Joe Andronaco founded Access Green, LLC, with one goal: “To make our world a better place.”
The most obvious way Access Green strives to meet this goal is its environmental focus. Access Green offers green energy solutions for commercial and residential clients, including energy audits and fixes like duct sealing and roof remediation.
But this is not the most powerful part of Access Green’s mission. Their focus on hiring underserved populations, particularly the formerly incarcerated, is how Access Green is truly changing the world one person at a time. In fact, one-third of Access Green’s employees are returning citizens.
Andronaco hires these employees not for a job, but for a career. Deborah Carroll, Director of the D.C. Department of Employment Services, works closely with Andronaco through Project Empowerment and other workforce development programs. Director Carroll said, “Joe is one of the biggest champions of hiring D.C. residents. Having a strong mentor is what helped him, and he wants to pay it forward.”
Andronaco’s background matches the most elite of business leaders: he graduated from the Wharton School of Business and had a successful career in the strategy department of Washington Gas. He believes deeply that by providing underserved populations some of the same training and support he was fortunate to have, they too can have successful careers.

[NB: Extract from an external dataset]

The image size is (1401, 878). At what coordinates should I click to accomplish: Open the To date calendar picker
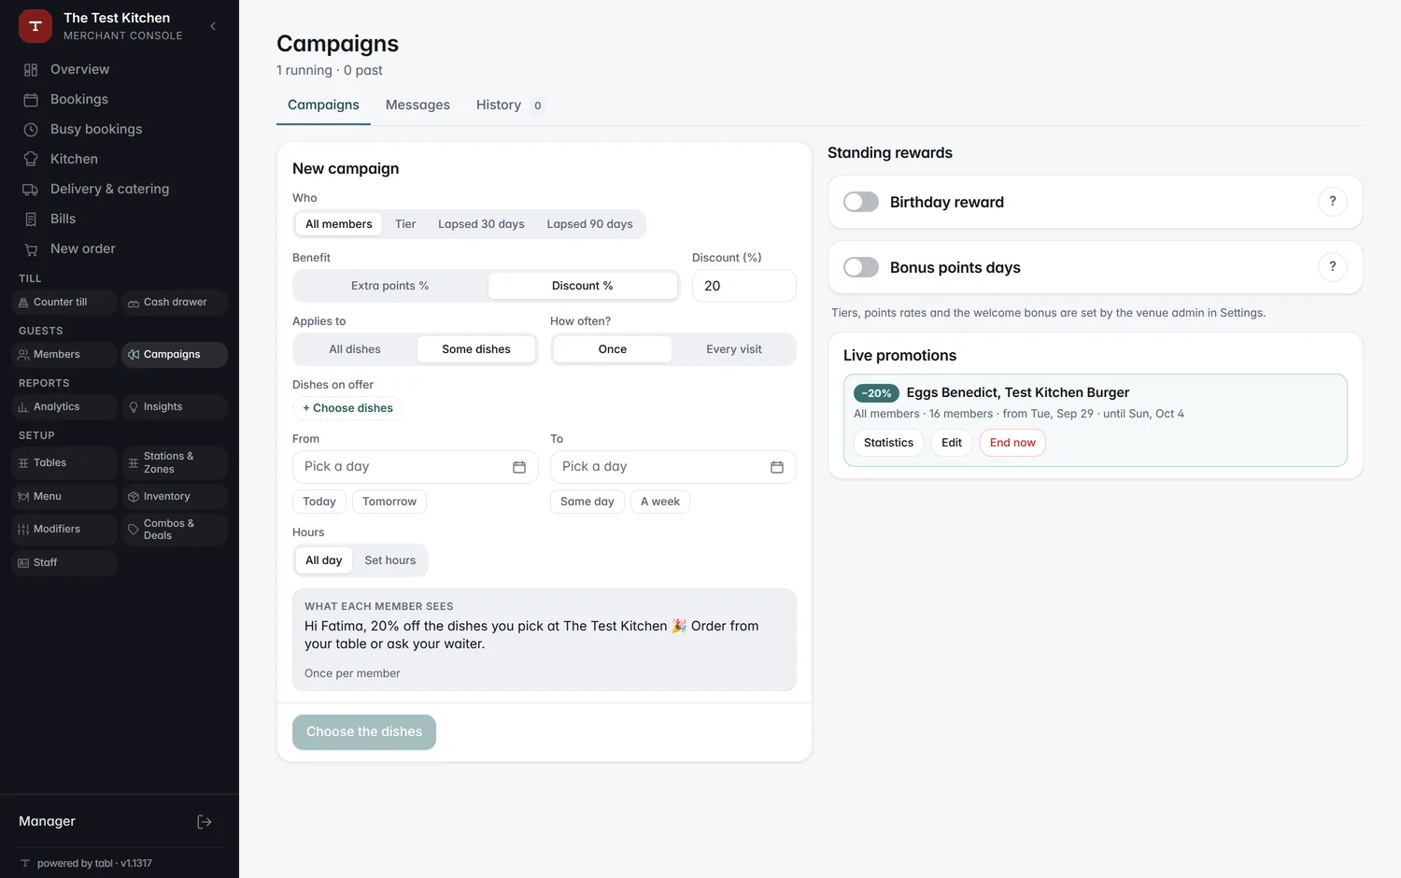(777, 467)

Technology is one of the tools Andronaco uses to provide these career-building opportunities for his employees. He has partnered with Lynsie Hall of OmniLearn to found the Center for Resourceful Learning. Andronaco and Hall are developing an online learning platform for underserved populations, based on the OmniLearn suite of business leadership tools used by top business schools.
The Center’s platform focuses on the workforce development needs of underserved populations. First, the modules consist of micro-lessons to meet adult learners’ busy lives. Learners complete short content lessons then receive text-based reminders of the content and activities applying the lessons.
The platform offers three modules. First, the business skills module consists of the same lessons OmniLearn offers its business school clients. Andronaco and Hall are adding digital supports, such as text-to-speech capabilities and a rollover word defining tool, to support their underserved learners. But, they believe these learners are capable of working through the same leadership skill development.
The Center’s second module is focused on job skills tailored to specific professions. The first iteration is green construction skills, and Andronaco and Hall hope to partner with other fields, such as hospitality and custodial services, to develop additional job skills modules.
The third module is the one Andronaco knows is most important for his employees: mindfulness. Andronaco talks openly about his own past trauma and how he has used mindfulness strategies to learn to understand his emotions and become a more whole person. Painted above the main door at Access Green’s office is the company’s motto: “Integrity: State of being whole and undivided.”
The mindfulness module has lessons tailored to the emotional needs of these people who have also had trauma in their past. Lesson topics include engaged listening, constructive conflict resolution, and adaptability. Once the full learning platform is developed, all of Access Green’s employees, including Andronaco, will be required to complete a personalized learning path on the Center, and they will do this on company time.
Yet, Access Green employees are already completing mindfulness lessons by choice. One recent morning, Andronaco shared with his employees that the engaged listening lesson was particularly hard for him, and Ivy Fauntroy, one of his employees, agreed. As they talked further, it became clear that Ivy was even further along than Andronaco in the lessons, something that made them both laugh. Ivy shared, “You have no idea how this is helping me with my kids.” Other employees chimed in with their own challenges with the engaged listening skills and some of their tactics.
This commitment to learning and growing is critical to the success Access Green has with its employees. Director Carroll said Andronaco’s clear commitment to their learning and growth sends a message to his employees: “It’s okay. I just want you to work hard and improve.” Access Green provides a safe environment for people who have been failed by educational systems in their past, and as a result, they are more willing to take the risks they need to succeed.
Ted Trabue, Executive Director of the Green Builders Council of D.C., said it best: “Lots of firms and people like to talk about building a greener future – but, there’s no doubt about it, the folks at Access Green are actually doing it.” The earth’s future is greener because of Access Green, but more importantly, many underserved workers’ futures are also much, much brighter.